Lo que no tiene ningún
derecho a hacer es intentar vender que lo suyo es verdad necesaria y que lo
demás es ideología contingente. Por mucho que la haya explicado -a cualquier cosa
llaman los gallegos explicar- en Televisión Española en horario de Prime Time.
Si Rajoy ahonda
en sus prejuicios ideológicos sin mirar a su alrededor es un inconsciente, como
lo somos casi todos los occidentales antlánticos, intentando repetir los mismos
actos una y otra vez esperando un resultado diferente -o sea repetir los de Irlanda,
Grecia, Portugal... esperando que está vez salga bien-.
Pero si ha
llegado a la conclusión de que lo que él hace es lo único que se puede hacer
-como intentó vendernos en directo en la última respuesta de su entrevista-
porque su ideología no es cuestionable y es irrefutablemente el único sendero
que puede tomar la realidad entonces la cuestión es radicalmente diferente.
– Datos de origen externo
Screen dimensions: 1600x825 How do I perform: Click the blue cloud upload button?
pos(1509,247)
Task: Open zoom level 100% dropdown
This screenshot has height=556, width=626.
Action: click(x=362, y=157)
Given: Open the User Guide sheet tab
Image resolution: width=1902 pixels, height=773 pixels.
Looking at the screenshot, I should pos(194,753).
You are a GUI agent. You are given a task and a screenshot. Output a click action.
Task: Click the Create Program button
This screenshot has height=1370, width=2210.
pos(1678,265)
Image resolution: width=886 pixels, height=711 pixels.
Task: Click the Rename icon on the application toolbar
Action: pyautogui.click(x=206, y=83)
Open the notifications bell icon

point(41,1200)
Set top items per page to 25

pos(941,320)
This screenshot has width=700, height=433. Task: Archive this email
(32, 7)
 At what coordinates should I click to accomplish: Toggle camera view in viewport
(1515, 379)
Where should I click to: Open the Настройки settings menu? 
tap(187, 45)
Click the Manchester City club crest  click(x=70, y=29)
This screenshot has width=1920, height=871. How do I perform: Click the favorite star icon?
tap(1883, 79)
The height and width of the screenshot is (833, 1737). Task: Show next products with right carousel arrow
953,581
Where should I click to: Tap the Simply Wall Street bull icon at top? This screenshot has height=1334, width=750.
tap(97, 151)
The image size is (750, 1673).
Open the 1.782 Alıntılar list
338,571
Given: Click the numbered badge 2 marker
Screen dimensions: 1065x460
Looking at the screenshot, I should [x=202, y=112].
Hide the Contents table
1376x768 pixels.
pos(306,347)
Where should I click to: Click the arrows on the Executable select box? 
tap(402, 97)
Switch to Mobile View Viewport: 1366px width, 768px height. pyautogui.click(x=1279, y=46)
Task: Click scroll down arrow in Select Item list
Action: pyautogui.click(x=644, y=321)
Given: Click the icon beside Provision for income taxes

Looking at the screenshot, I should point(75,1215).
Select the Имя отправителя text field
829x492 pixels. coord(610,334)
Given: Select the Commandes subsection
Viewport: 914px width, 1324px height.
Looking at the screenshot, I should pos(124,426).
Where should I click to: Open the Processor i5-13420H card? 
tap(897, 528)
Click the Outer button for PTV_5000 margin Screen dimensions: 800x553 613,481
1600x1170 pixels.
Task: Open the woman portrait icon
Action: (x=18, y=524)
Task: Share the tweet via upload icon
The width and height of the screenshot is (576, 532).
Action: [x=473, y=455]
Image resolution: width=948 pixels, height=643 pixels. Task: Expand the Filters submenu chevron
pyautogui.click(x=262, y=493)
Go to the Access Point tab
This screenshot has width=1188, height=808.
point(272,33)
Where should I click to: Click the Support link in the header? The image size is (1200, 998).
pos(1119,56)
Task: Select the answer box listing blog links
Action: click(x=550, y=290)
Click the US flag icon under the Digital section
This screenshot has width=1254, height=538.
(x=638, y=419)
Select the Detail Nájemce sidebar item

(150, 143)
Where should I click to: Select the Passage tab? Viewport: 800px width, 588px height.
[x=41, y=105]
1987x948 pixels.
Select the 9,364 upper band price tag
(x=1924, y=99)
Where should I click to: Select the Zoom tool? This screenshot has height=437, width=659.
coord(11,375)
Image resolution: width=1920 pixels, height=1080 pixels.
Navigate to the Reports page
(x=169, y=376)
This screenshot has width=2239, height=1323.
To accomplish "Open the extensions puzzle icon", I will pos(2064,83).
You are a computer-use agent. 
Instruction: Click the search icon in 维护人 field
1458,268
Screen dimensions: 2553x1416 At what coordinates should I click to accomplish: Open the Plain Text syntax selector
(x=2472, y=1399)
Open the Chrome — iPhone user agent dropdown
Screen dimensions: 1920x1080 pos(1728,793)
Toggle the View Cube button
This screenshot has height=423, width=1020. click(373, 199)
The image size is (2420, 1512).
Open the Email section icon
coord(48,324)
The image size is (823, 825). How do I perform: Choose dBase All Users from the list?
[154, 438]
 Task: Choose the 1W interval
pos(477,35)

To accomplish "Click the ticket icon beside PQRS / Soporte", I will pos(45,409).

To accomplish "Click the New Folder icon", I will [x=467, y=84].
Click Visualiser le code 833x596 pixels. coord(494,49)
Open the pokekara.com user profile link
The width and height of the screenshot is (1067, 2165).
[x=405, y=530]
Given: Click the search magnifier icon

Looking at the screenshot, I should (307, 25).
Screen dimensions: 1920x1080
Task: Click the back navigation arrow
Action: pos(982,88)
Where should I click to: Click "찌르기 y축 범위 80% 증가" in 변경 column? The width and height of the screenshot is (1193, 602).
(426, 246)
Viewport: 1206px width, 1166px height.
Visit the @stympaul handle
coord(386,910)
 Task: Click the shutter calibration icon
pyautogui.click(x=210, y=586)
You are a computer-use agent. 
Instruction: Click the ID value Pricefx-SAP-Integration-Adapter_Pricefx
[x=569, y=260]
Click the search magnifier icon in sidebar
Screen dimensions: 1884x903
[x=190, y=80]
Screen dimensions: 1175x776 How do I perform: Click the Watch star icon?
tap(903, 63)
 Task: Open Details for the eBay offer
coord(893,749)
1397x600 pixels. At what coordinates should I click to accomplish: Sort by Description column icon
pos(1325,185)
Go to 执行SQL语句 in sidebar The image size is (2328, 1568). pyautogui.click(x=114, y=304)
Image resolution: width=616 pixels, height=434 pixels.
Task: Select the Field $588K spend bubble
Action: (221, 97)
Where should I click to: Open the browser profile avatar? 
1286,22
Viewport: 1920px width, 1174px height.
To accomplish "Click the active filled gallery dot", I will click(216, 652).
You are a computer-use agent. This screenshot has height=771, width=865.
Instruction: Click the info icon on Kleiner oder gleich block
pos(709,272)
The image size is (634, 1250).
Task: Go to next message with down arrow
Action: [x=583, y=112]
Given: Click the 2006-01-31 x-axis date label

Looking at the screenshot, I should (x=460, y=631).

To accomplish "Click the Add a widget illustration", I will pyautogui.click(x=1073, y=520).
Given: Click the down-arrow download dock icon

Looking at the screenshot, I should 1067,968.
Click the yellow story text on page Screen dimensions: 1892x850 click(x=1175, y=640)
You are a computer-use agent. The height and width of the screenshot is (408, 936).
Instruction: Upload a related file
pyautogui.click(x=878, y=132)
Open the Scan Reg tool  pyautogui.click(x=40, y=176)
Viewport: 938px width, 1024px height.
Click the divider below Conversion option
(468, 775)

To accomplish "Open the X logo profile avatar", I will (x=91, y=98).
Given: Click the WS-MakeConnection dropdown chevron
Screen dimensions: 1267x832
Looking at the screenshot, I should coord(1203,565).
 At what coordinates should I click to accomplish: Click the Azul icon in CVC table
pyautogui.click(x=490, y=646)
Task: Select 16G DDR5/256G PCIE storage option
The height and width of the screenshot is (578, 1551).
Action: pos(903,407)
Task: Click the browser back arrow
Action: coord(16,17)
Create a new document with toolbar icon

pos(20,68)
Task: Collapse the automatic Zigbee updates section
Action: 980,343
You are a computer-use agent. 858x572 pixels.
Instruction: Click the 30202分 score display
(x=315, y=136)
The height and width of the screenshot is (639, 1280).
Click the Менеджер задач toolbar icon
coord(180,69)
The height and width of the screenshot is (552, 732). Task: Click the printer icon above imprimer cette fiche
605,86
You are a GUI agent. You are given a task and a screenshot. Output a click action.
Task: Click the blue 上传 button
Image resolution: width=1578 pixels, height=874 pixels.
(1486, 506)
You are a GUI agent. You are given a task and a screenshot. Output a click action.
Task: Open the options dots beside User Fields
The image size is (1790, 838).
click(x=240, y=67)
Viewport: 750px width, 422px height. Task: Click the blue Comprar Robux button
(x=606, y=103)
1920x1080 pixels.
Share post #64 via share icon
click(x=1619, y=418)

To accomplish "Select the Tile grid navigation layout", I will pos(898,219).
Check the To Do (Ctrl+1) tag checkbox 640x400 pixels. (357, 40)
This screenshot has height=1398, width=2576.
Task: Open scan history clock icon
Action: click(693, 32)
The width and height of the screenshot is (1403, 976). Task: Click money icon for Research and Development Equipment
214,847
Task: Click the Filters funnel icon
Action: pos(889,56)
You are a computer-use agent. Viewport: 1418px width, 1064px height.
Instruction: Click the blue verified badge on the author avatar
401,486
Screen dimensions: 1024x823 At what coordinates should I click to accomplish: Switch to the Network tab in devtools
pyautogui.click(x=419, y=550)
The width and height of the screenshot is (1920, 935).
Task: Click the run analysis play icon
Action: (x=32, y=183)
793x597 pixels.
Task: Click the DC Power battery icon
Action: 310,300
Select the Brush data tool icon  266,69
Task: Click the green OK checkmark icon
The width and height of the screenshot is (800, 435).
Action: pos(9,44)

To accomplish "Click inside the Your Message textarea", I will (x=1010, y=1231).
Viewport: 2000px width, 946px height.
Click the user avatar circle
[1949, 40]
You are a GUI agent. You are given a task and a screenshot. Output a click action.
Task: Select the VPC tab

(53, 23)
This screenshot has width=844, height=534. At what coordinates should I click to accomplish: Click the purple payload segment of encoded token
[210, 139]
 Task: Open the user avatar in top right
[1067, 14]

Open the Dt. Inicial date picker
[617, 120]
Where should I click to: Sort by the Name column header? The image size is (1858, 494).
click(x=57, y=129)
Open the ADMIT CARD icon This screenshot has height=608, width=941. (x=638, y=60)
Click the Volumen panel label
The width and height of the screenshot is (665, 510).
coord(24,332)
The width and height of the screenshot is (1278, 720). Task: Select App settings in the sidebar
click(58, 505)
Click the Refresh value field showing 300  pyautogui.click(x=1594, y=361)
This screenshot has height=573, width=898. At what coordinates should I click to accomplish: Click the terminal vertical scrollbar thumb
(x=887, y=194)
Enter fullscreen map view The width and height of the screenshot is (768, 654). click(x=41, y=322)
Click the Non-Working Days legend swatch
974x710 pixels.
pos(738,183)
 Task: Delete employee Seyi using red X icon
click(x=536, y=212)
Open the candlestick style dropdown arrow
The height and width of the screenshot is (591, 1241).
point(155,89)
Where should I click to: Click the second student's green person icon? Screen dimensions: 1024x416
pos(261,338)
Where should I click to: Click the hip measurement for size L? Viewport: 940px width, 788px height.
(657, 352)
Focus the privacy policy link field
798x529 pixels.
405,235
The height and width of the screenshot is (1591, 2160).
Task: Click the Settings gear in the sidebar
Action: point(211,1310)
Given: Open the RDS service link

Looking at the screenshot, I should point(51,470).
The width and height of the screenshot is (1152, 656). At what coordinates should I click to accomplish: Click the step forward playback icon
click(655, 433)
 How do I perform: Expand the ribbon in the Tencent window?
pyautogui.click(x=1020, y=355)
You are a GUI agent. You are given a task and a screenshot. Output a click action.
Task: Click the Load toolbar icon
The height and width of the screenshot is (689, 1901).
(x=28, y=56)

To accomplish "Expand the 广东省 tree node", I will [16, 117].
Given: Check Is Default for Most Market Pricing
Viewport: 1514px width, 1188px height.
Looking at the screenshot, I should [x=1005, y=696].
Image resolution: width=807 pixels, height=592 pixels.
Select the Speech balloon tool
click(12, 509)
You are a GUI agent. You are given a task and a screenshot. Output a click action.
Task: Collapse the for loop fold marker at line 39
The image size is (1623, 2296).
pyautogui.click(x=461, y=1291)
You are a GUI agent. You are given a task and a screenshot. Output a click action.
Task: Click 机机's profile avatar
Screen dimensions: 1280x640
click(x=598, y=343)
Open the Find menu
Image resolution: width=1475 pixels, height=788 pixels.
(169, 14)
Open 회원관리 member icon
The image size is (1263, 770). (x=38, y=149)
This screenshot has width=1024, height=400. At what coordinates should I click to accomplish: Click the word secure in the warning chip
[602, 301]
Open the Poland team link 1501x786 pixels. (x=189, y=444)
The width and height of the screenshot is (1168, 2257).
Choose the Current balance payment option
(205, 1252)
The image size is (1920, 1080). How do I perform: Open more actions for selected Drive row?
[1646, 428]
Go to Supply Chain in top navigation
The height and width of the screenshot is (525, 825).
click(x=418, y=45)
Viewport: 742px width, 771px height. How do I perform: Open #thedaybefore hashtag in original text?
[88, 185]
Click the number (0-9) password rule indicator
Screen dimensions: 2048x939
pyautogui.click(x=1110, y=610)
Entonces el problema es distinto, peligrosamente distinto.
Hasta ahora se
puede considerar a Rajoy, incompetente, ciego, lento de reacciones y
profundamente mentiroso -vamos, como la mayoría de los políticos nacionales e
internacionales-, se le puede considerar acertado o equivocado, pero si sigue
afirmando que su verdad es la única posible y descubrimos que realmente lo cree,
tendremos que cambiar el ojo con el que le miramos. Incluso aquellos que creen
que su política es acertada.
Y bastante
tenemos con enfrentarnos a la quiebra de un sistema económico y financiero como
para además tener que preocuparnos del totalitarismo.